Cyber brokers say this is the Year of Home Depot, and 2015 will be the year that cyber insurance prices go up—and become almost unobtainable for some companies handling payment card data.
The largest-ever retail breach of payment cards at the home-improvement chain changed the game, according to Ben Beeson, vice president of cyber security at insurance brokerage Lockton. The five-month attack beginning in April compromised 56 million cards.
“In 2015, some clients will have trouble getting insured, and even those that are deploying encryption of data and tokenization will have fewer options to choose from,” he said.
The newer security measures have become the baseline for coverage in the eyes of many carriers, whereas six months ago it was enough for point-of-sale retailers to be compliant with Payment Card Industry data security standards, he said.
Beeson expects premiums to rise as much as 10 percent, with higher retention levels for POS retailers. Both financial institutions and health care companies have benefited from regulation of their industries requiring better security and won’t face as much “knee-jerking,” Beeson said.
Willis’ Karl Pedersen, senior vice president of cyber and errors and omissions, sees a bigger jump in store for some POS retailers. Events involving data or privacy loss in recent weeks could crimp coverage capacity and propel their prices as much as 40 percent higher, he said.
Other industries could see anywhere from a 2 percent decrease to a 5 percent increase for cyber coverage, while prices for first-time buyers will be “more restrictive,” the broker’s Marketplace Realities report said.

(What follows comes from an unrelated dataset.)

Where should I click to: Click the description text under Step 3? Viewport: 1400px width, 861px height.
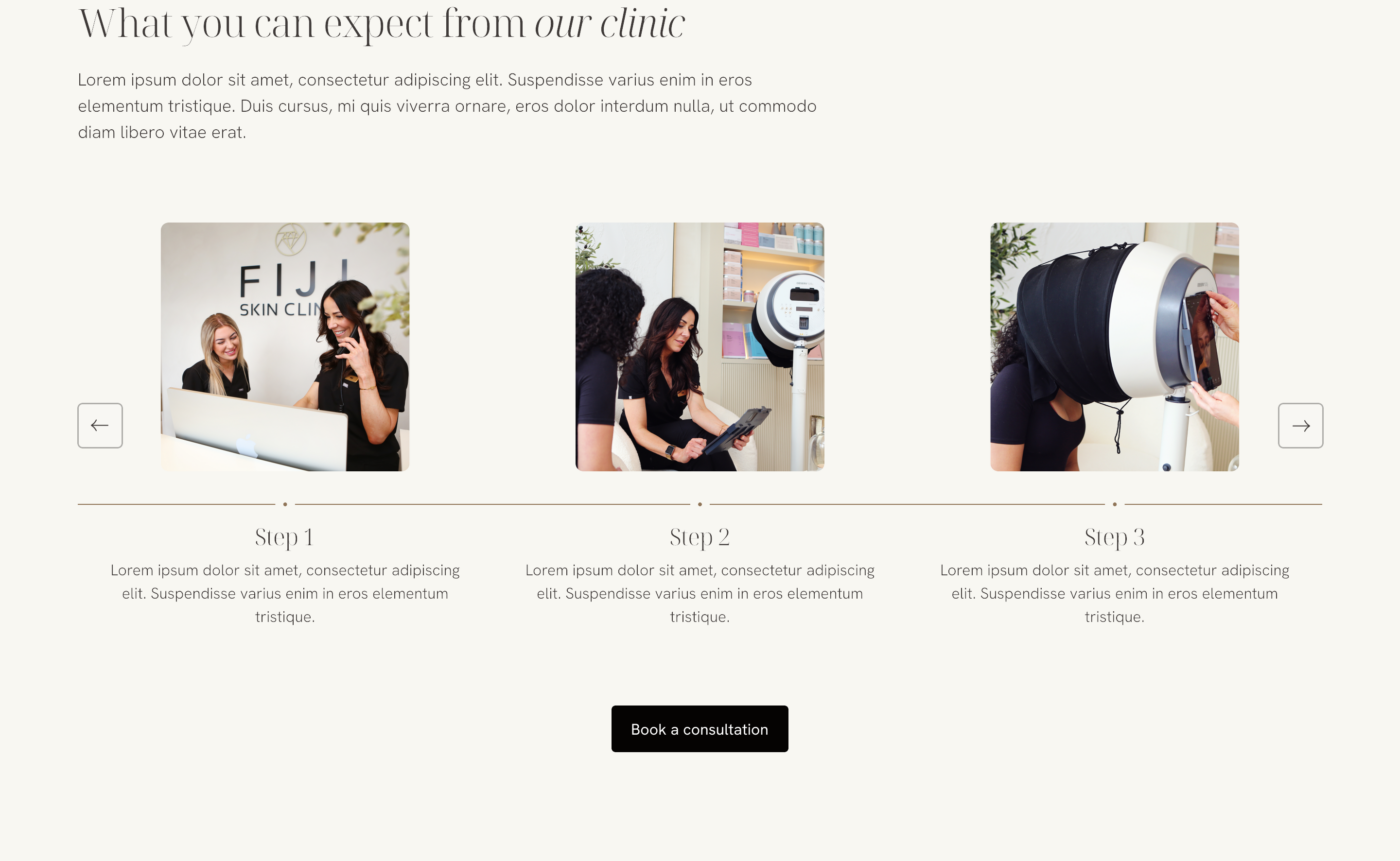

Bob Parisi, cyber product leader at Marsh, expects premiums to rise as much as 5 percent across the board for coverage and “significantly more” for POS retailers.
“Retail has taken it on the chin in 2013, 2014,” he said. Carriers have now seen and paid for substantial losses, and it’s time “to correct their book.”
Before this year, “there was a rush to write as much cyber as you could,” Parisi said of underwriters. “Now, we have to convince them to write the policy.”
Robert Morris, president of Rampart Group Insurance Associates, also believes cyber insurance has reached a tipping point.
The coverage has not only become a must for companies of every stripe, carriers have started to take a harder look at how well-protected the businesses actually are.
Insurers “want to talk directly to the chief technology officers” at companies, he said, especially given the scarcity of actuarial data for this relatively new line of business.
Pricing will depend on the number of records, transactions and clients processed by a business. On the other hand, continued blending with management liability lines such as Directors and Officers or Errors and Omissions should afford “pricing considerations” for buyers, Morris said.
Willis also said in its report that preventable breaches–caused by a failure to encrypt data-storage devices–continue to decrease, while those involving hackers, organized crime and rogue employees are on the rise.
“As a result, claim severity has spiked dramatically, especially in the retail sector,” the broker said.
Lockton concurs, saying that the near-inevitability of breaches has shifted the focus for security in general from prevention to detection and “lockdown” of data.